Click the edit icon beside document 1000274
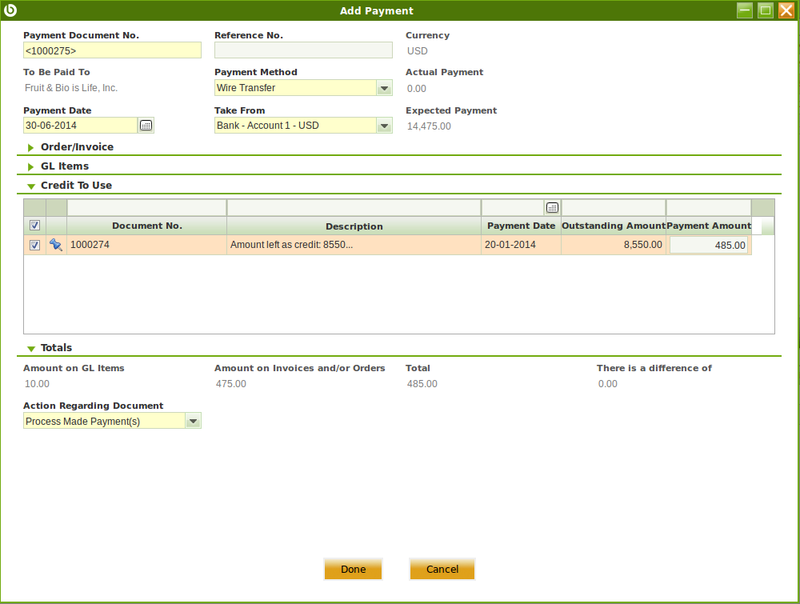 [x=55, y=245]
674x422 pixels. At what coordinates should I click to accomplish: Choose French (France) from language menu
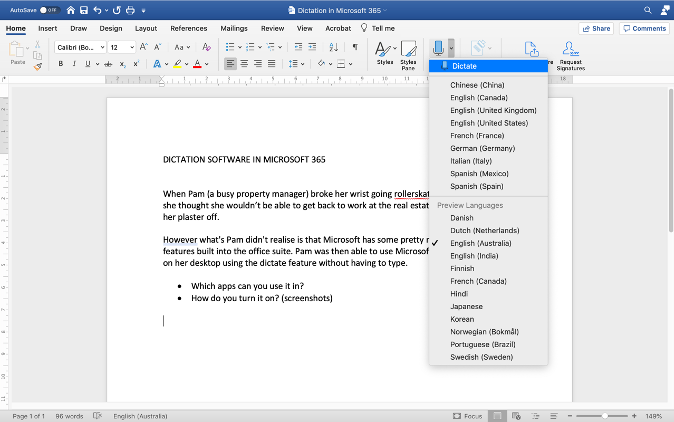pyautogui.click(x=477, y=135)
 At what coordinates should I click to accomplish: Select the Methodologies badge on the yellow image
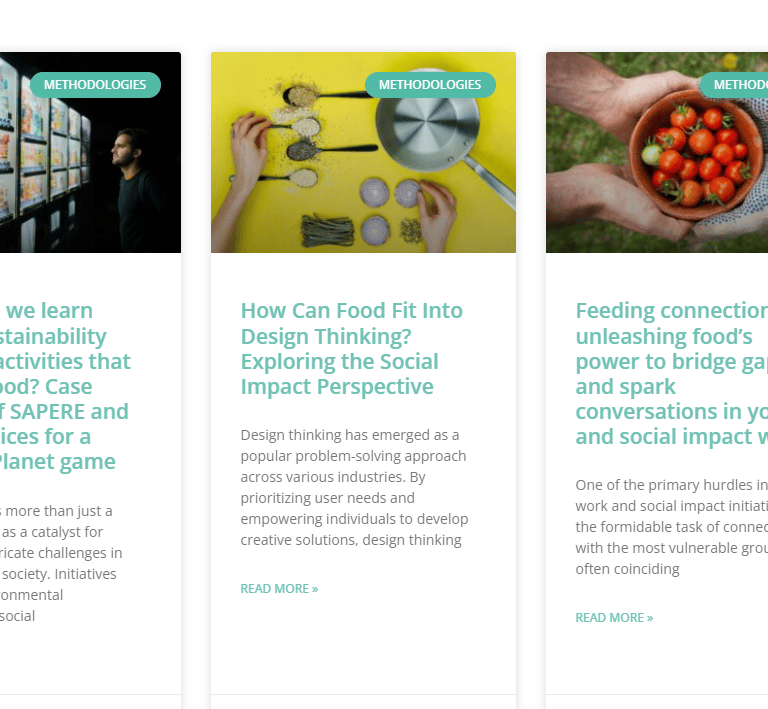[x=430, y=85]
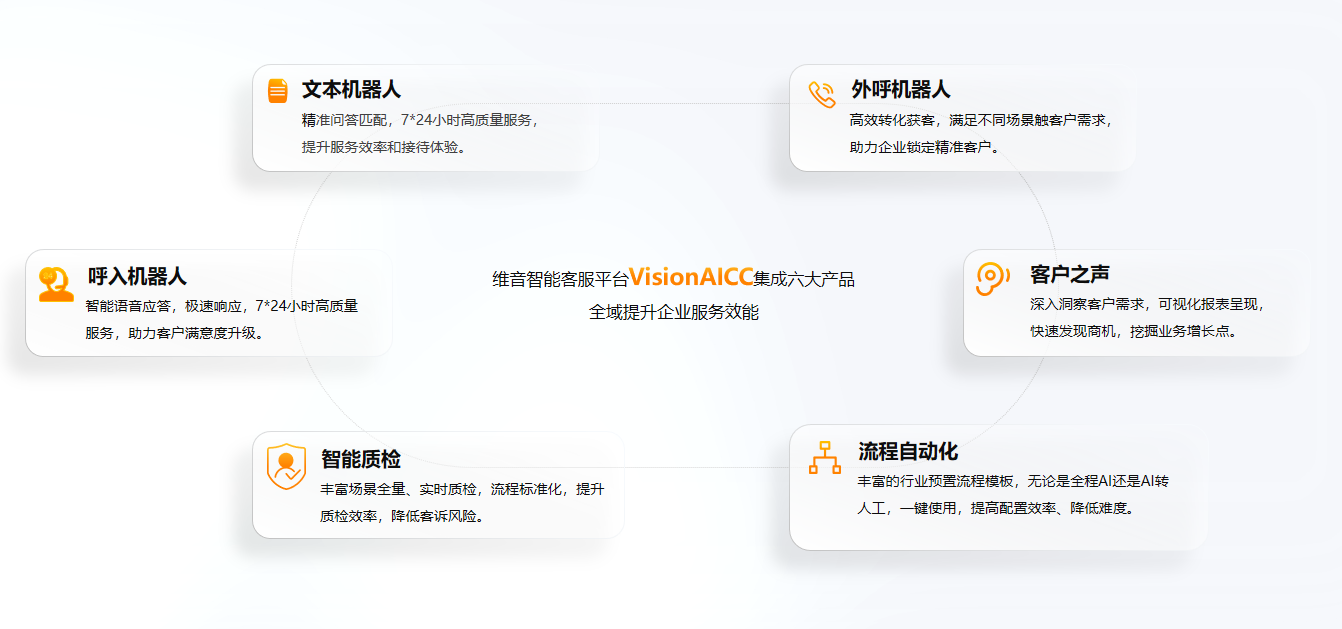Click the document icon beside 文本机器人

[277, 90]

==

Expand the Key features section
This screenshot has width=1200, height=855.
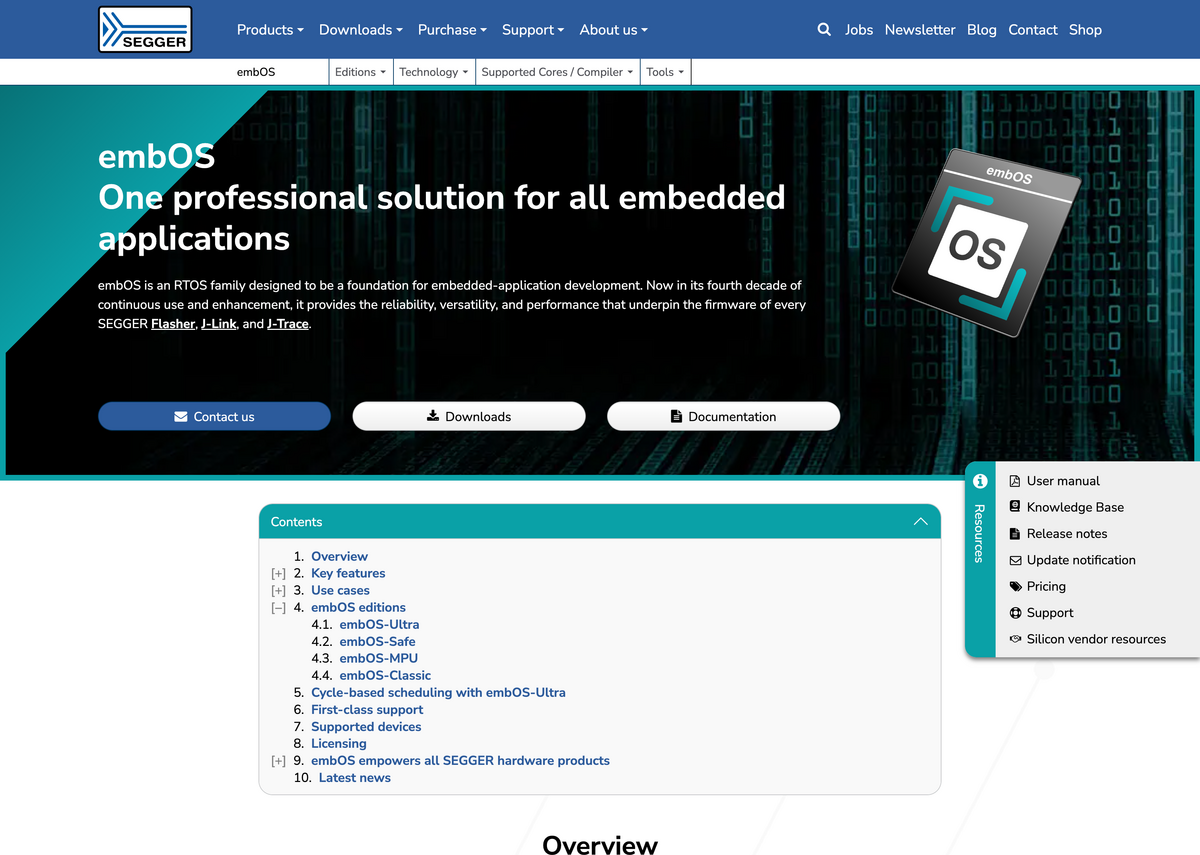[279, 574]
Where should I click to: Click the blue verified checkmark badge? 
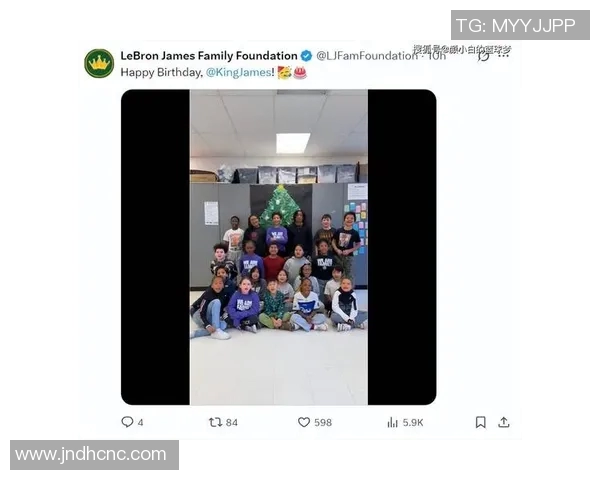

==

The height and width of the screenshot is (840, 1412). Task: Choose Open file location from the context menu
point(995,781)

# Your assignment
Write out word for word the lines of the listing above from the line with "Expand the Key features section" to the line with "Where should I", taking in both of those lines but no pictures.

# Response to this task
Expand the Key features section
This screenshot has width=1200, height=855.
[279, 574]
Where should I click to: Click the blue verified checkmark badge? 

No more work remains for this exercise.